───── AVAILABLE RECORDS ─────

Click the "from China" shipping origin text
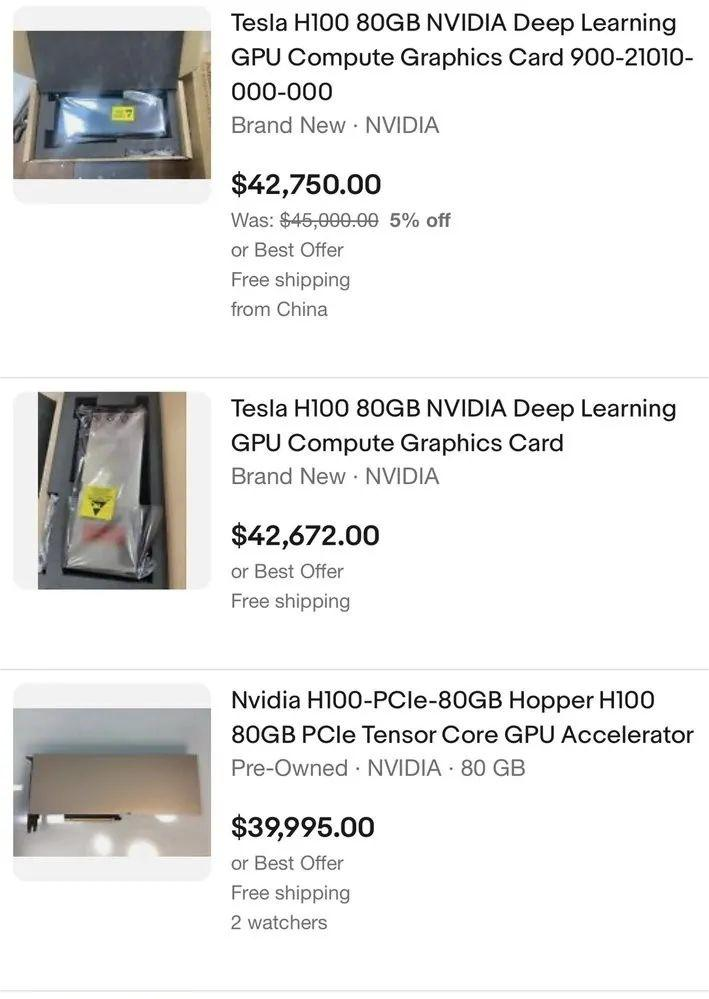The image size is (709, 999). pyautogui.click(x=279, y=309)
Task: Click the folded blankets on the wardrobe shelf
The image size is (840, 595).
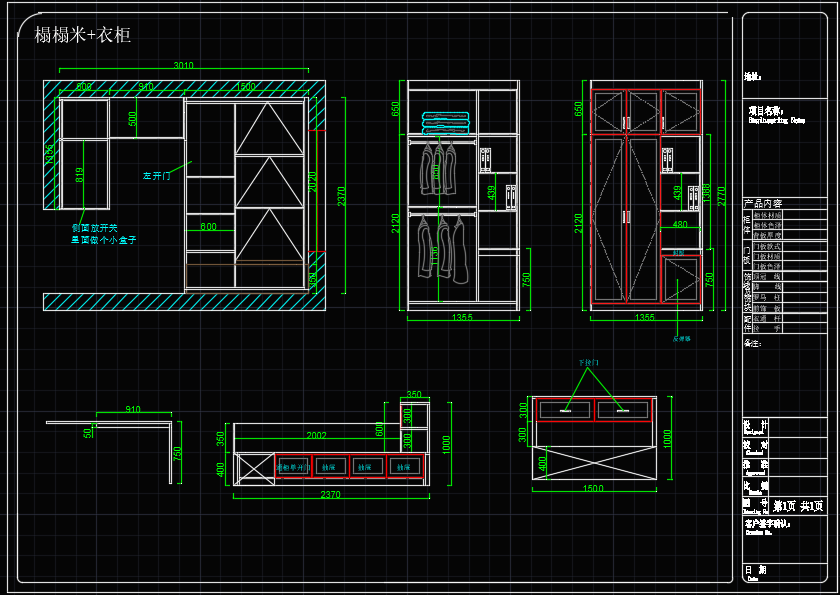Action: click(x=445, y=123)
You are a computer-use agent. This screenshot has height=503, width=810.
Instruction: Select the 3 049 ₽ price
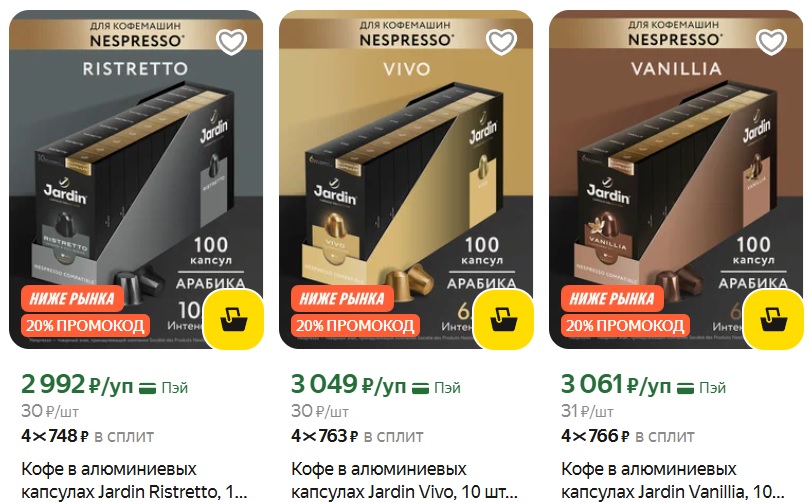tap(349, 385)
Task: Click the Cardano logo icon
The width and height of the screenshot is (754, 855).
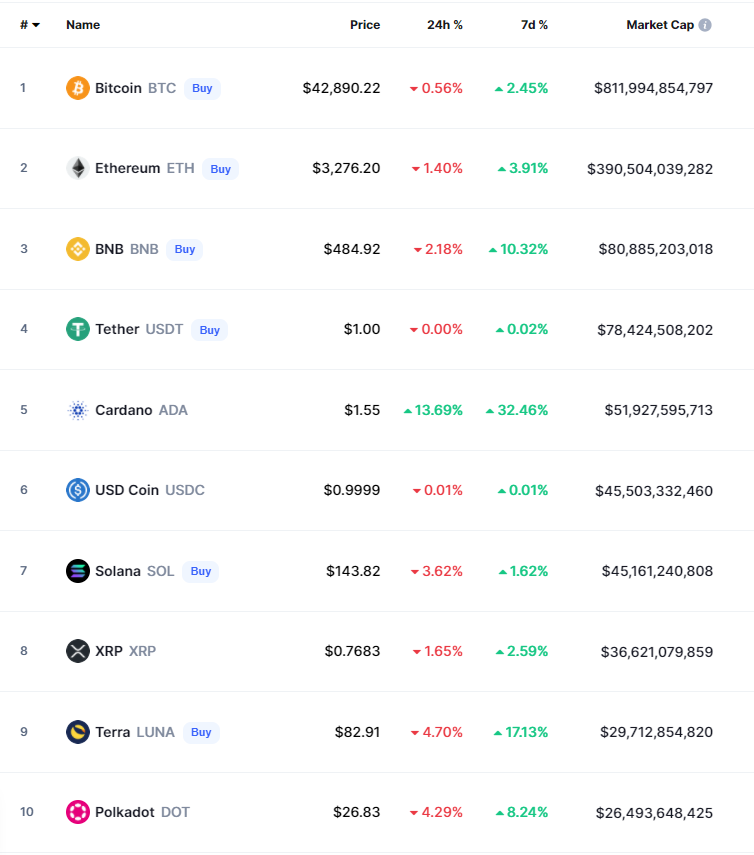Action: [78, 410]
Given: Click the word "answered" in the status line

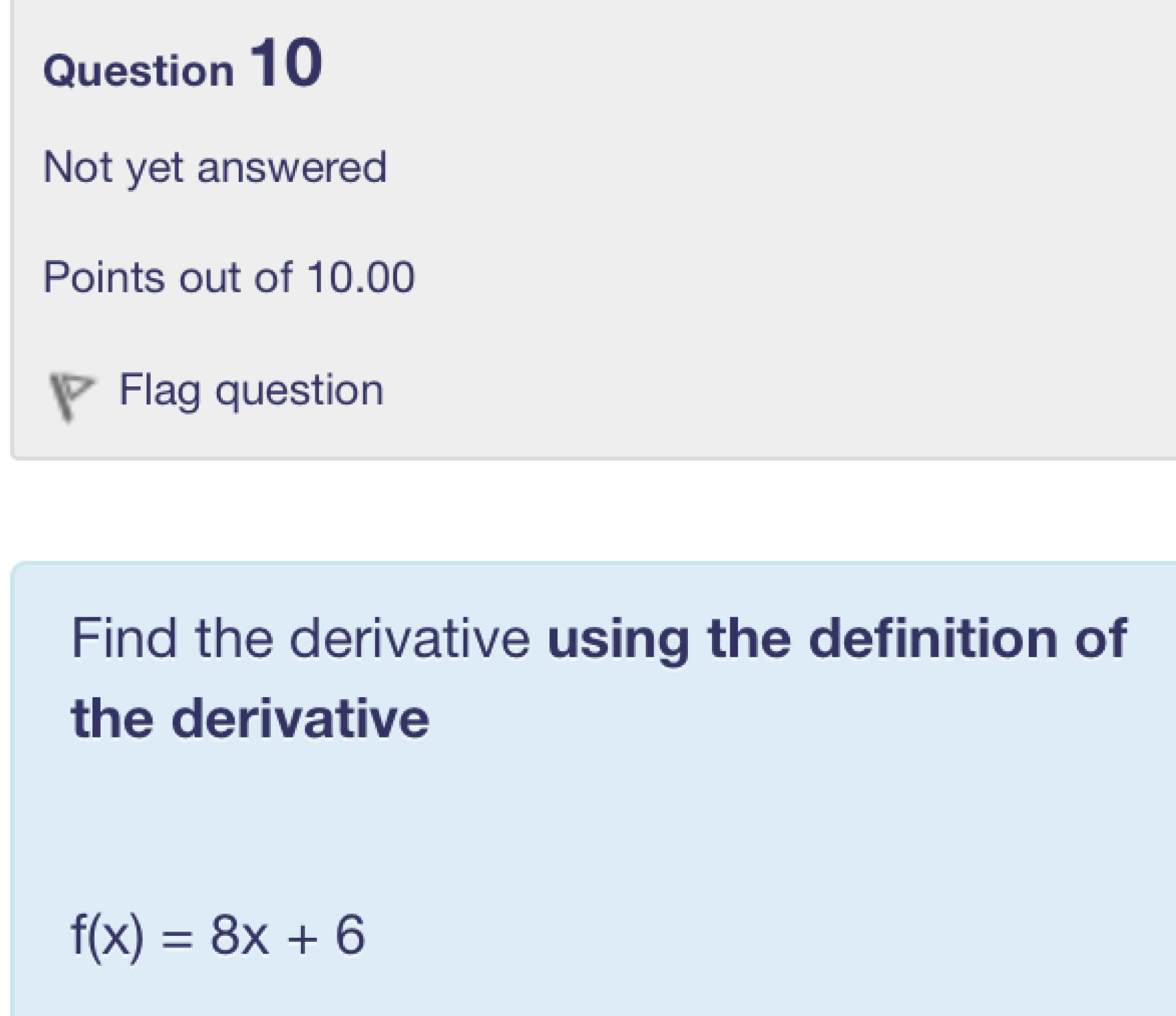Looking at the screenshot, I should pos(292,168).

─────
───── AVAILABLE RECORDS ─────

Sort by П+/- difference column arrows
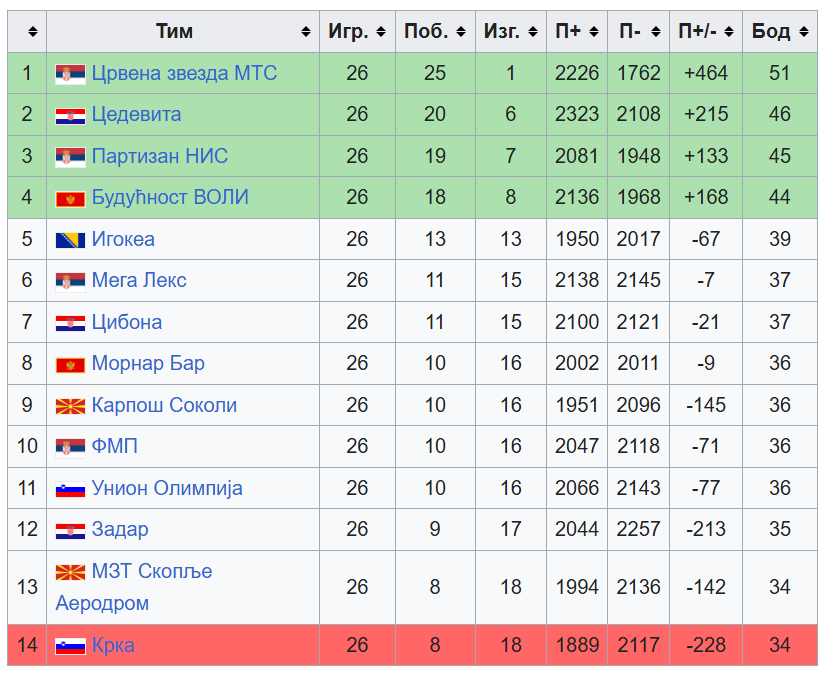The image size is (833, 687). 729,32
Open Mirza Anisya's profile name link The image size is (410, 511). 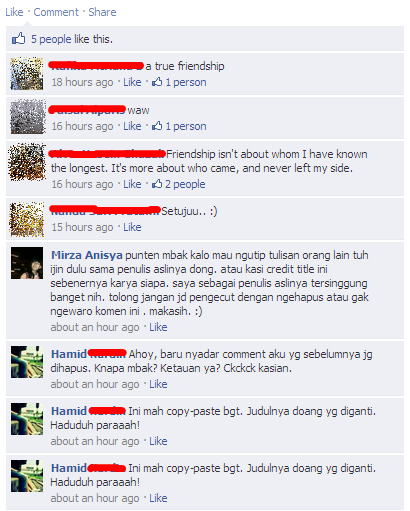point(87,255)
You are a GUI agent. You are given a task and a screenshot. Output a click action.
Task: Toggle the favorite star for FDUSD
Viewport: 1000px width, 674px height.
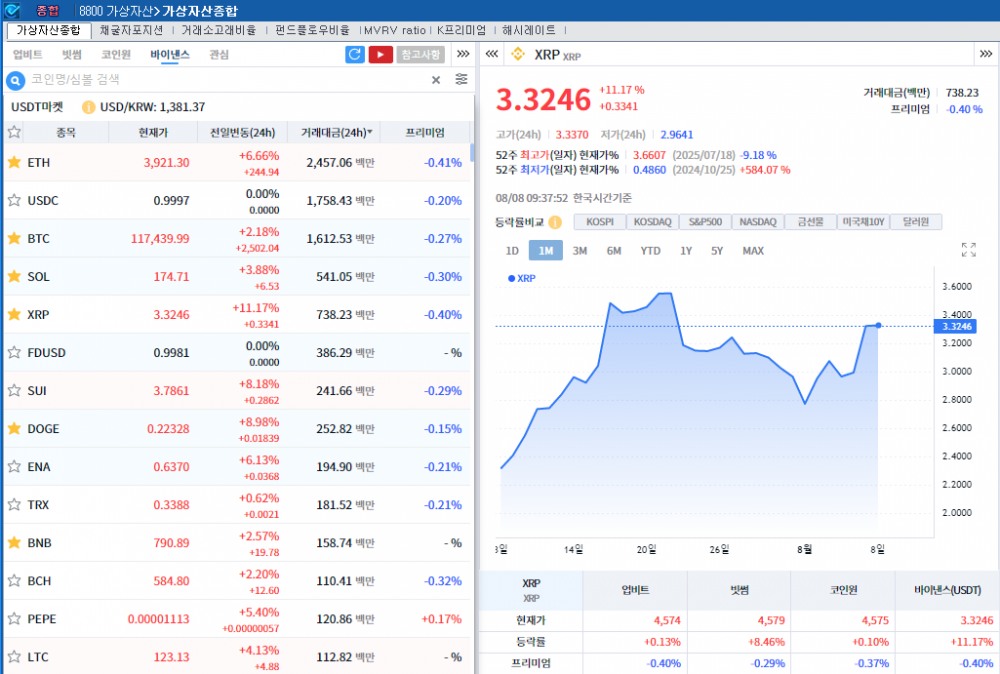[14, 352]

─────
───── AVAILABLE RECORDS ─────

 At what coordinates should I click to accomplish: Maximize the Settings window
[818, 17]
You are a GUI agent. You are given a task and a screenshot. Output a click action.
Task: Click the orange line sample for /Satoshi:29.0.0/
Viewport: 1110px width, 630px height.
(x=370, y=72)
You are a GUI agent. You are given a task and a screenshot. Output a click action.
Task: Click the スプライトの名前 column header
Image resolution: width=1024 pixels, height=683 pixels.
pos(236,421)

─────

Retype, exactly and with no pictures, everything above from the line with "shipping origin text" down to the line with "Task: Click the Cardano logo icon", both included.

Click the "from China" shipping origin text
The image size is (709, 999). pyautogui.click(x=279, y=309)
Task: Click the folded blankets on the wardrobe shelf
The image size is (840, 595).
Action: click(x=445, y=123)
You are a computer-use agent. This screenshot has height=503, width=810.
Instruction: Select the 3 049 ₽ price
tap(349, 385)
Task: Click the Cardano logo icon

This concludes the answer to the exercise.